Jeppe ist der Ansicht, dass diese Vereinbarung nicht mehr gelte und Hippe kann noch nicht einmal zu seiner Mutter gehen und ihr von der Gemeinheit seines Bruders erzählen. Denn zum einen geht es der Mutter seit dem Tod ihres dritten Sohnes Ward nicht gut und zum anderen weiß sie gar nicht, dass der Keller existiert.
Jeppe und Hippe haben ihn vor ihr geheim gehalten – aus gutem Grund.
Allerdings denkt Hippe überhaupt nicht daran, seine Insekten aufzugeben und so kommt es zum “Krieg” zwischen den beiden Brüdern, der ungeahnte Ausmaße annimmt.

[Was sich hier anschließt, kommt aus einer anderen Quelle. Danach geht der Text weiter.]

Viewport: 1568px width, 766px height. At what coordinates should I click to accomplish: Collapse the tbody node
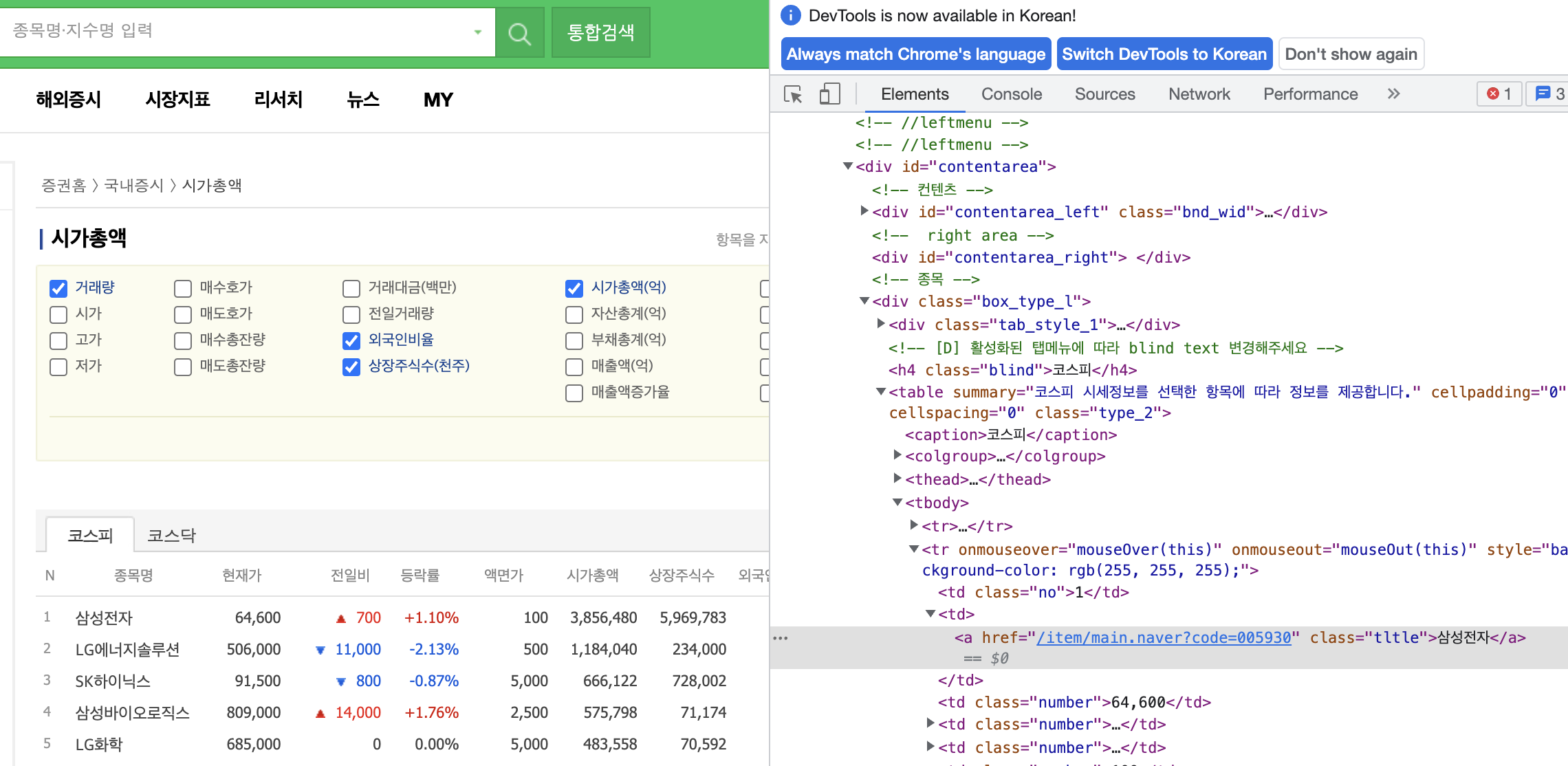tap(897, 503)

“Krasshüpfer” ist ein ungewöhnliches Buch, zumal die Helden zunächst nicht wirklich nett zueinander sind.
Da wird schon mit unfairen Mitteln gegeneinander vorgegangen, wobei der kleine Bruder natürlich viel gewitzter ist und sein Wissen über Insekten schlau nutzt. Was uns Lesern zugute komm: Wir lernen beim Lesen viel über Insekten, denn Hippe vergleicht seine Mitmenschen mit diesen.

Zum Beispiel stellt er fest, dass Mädchen sich wie Insekten verhalten, denn wenn diese erst wissen, dass man sie beobachtet, ist von ihrem natürlichen Verhalten nichts mehr übrig. Sie verhalten sich dann nämlich nicht mehr normal.

Das weiß Hippe, weil er versucht, ein Mädchen in seinen Insektenkeller zu locken, da er glaubt, dass sein Bruder den Plan vom Schlagzeugkeller aufgeben würde, wenn er feststellt, dass sich in Mädchen für die Insekten interessiert und diese im Keller öfter besucht.
Hippe ist auf diese Idee gekommen, als er bemerkt hat, dass sein Bruder sich, wenn das neue Nachbarsmädchen dabei ist, seltsam zurückhaltend verhält.
Das Ganze funktioniert leider nicht, weil das Mädchen, das Hippe dazu bringt, seine Insekten anzuschauen, plötzlich das Schlagzeug des Bruders entdeckt und die Tatsache, dass dieser in einer Band spielt, sehr viel interessanter findet, als Hippe und seine Grashüpfer.

Hinter diesen ganzen Streitigkeiten steckt aber noch etwas Tieferes – eine sehr tragische Familiensituation: Hippes Vater ist vor Jahren abgehauen und hat seine Familie alleine gelassen. Hinzu kommt, dass es eben noch ein drittes Kind in der Familie gab, doch dieser Junge ist vor ein paar Jahren gestorben.
Seitdem ist die Mutter nicht wirklich anwesend und selbst wenn sie da ist, ist sie es nur  physisch. Sie grübelt viel und hat auch Probleme bei der Arbeit.
Von den Streitigkeiten zwischen den beiden Brüdern ahnt sie nichts und weiß auch nicht, dass die beiden ein schreckliches Geheimnis hüten. Denn der Deal, dass Hippe den Keller für seine Insekten haben darf, hängt mit diesem Geheimnis zusammen. Deshalb darf die Mutter vom Keller auch niemals etwas erfahren darf.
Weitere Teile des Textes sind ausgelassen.